Холодная гора (страница 3)
Старый Ли, не желая, чтоб его перещеголяли, в свою очередь заметил, что война – вещь, конечно, хорошая, но уж больно страшная, иначе мы бы слишком ее полюбили. И этот «шедевр» остроумия, как и все прочие высказывания «массы Роберта», южане повторяли снова и снова, передавая из уст в уста каждое словечко, оброненное генералом Ли, словно через него говорил сам Господь Бог. Когда упомянутое изречение достигло ушей Инмана, стоявшего у дальнего края стены, он только головой покачал. Ведь даже тогда, в самом начале войны, его мнение о ней существенно отличалось от мнения генерала Ли; он убедился, что южанам не просто нравится сражаться, но для них чем схватка страшней и кровопролитней, тем лучше. А еще Инман подозревал, что Ли и самому очень нравится воевать, и он готов, если его точка зрения возобладает, направить своих солдат хоть прямиком смерти в пасть. Впрочем, сильней всего Инман встревожился, когда генерал Ли ясно дал понять, что война – это всего лишь способ прояснить волю Господа, которую Он якобы выразил недостаточно ясно. Генерал, похоже, считал, что сражение – по сравнению со всеми прочими деяниями человека – это нечто сопоставимое по святости лишь с молитвой и чтением Библии. Инману казалось, что если следовать подобной логике, то и любого, кто победит даже не в рукопашном бою, а в обыкновенной уличной сваре или пьяной драке, можно будет объявить истинным героем, осененным крылом самого Господа. Разумеется, подобные мысли нельзя было высказывать вслух, как нельзя было и открыто говорить о своих чувствах и о том, что он отнюдь не записывался в ряды сторонников «массы Роберта», такого сурового и благородного, каким казался генерал Роберт Ли в тот день на Мэрис-Хейтс.
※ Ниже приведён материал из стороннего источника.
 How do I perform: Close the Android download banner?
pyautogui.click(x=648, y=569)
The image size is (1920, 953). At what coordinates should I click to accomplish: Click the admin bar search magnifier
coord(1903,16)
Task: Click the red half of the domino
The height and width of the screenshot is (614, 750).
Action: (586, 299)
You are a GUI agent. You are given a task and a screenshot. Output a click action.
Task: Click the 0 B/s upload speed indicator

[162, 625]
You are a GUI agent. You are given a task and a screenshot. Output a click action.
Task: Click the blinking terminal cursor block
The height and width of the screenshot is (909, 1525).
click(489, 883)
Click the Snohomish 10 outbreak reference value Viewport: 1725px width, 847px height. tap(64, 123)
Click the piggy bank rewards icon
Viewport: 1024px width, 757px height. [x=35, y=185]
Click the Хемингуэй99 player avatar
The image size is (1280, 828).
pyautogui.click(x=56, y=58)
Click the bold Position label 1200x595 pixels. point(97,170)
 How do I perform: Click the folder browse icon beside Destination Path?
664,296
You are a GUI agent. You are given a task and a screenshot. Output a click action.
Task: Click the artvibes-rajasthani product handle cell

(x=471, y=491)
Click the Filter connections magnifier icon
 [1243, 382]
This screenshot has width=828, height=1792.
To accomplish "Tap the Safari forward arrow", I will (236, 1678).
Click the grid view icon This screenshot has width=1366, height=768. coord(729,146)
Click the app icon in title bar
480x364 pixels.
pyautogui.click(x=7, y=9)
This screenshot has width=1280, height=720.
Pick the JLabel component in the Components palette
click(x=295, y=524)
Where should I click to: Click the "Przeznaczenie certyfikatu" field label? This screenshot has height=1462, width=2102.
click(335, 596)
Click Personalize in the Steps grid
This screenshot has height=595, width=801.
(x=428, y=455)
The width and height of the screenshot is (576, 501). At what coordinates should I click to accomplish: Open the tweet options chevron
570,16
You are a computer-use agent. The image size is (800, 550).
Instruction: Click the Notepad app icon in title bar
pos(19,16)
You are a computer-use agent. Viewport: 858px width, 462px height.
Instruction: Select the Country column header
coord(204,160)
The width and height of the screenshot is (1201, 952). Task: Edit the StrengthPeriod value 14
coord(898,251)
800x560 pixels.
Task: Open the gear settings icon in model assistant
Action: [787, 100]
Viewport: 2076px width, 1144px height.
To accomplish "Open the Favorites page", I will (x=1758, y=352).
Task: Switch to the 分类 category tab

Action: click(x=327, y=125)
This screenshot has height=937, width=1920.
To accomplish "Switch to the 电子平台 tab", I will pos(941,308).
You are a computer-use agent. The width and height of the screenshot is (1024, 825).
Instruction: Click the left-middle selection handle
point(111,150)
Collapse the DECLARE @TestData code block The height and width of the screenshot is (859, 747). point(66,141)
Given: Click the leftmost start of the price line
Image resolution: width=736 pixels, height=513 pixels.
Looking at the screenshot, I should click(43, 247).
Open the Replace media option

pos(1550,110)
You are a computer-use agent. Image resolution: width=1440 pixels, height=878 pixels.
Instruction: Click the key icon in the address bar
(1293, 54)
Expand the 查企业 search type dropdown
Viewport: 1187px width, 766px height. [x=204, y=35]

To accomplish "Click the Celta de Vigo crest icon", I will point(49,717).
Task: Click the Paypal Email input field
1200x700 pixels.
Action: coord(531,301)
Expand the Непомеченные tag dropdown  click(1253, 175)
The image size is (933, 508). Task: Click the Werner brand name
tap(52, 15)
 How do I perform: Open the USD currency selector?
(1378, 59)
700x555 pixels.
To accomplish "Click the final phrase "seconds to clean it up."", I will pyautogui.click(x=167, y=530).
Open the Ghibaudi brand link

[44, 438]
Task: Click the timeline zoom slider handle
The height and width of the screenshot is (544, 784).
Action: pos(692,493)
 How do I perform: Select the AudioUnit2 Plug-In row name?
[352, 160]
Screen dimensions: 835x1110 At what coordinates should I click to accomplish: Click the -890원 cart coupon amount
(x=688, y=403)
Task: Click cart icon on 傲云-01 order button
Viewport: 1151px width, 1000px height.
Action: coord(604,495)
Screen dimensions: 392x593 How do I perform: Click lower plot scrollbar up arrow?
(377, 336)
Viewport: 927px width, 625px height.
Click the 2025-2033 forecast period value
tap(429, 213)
Ближе к вечеру федералы приостановили наступление, и стрельба несколько затихла. На пологом склоне холма под стеной лежали тысячи мертвых и умирающих, и, когда сумерки сгустились, те, кто был способен передвигаться, стали собирать трупы в кучи и строить из них убежища. Всю ночь северный край неба полыхал грозовыми мрачными сполохами, похожими на северное сияние, и столь редкое явление все сочли дурным предзнаменованием – и те, что находились за стеной на вершине холма, и те, что оставались внизу, на склоне. Обе группы соперничали друг с другом в том, кто наиболее убедительно и просто сумеет разъяснить значение этого божественного знака. Вдруг где-то на самой вершине холма послышалось пение скрипки – печальные аккорды «Лорены», и федералы, даже раненые, сквозь стоны и слезы, скрежеща зубами и лежа на подмерзшей земле, стали напевать знакомый мотив, а некоторые громко выкрикивали имена своих возлюбленных.
И вот под этот аккомпанемент разутые и раздетые вояки из отряда Инмана стали потихоньку перелезать через стену и стаскивать сапоги с мертвых федералов. У самого Инмана сапоги были еще в приличном состоянии, однако и он ночью совершил вылазку за стену – ему хотелось собственными глазами увидеть результат дневного сражения. И он его увидел. Земля была буквально завалена трупами федералов; их тела были либо собраны в кровавые груды, либо валялись как попало и в самых невообразимых позах. Какой-то человек, вылезший за стену вместе с Инманом, сказал, глядя на это: «Если б я тут всем заправлял, то к северу от Потомака вся территория выглядела бы в точности как это поле». Инман промолчал, но при виде стольких поверженных врагов в голове у него билась лишь одна мысль: «Уходите! Возвращайтесь домой!» У некоторых мертвецов к одежде были пришпилены документы, чтобы сразу стало ясно, кем они были при жизни. Остальным, видимо, суждено было сгинуть неизвестными. Инман заметил, как один из солдат-южан, присев на корточки, начал стаскивать сапоги с лежавшего навзничь неподвижного тела, но едва потянул за ногу, как мертвец вдруг сел и что-то сказал с сильным ирландским акцентом. Инман сумел разобрать лишь одно-единственное слово «дерьмо».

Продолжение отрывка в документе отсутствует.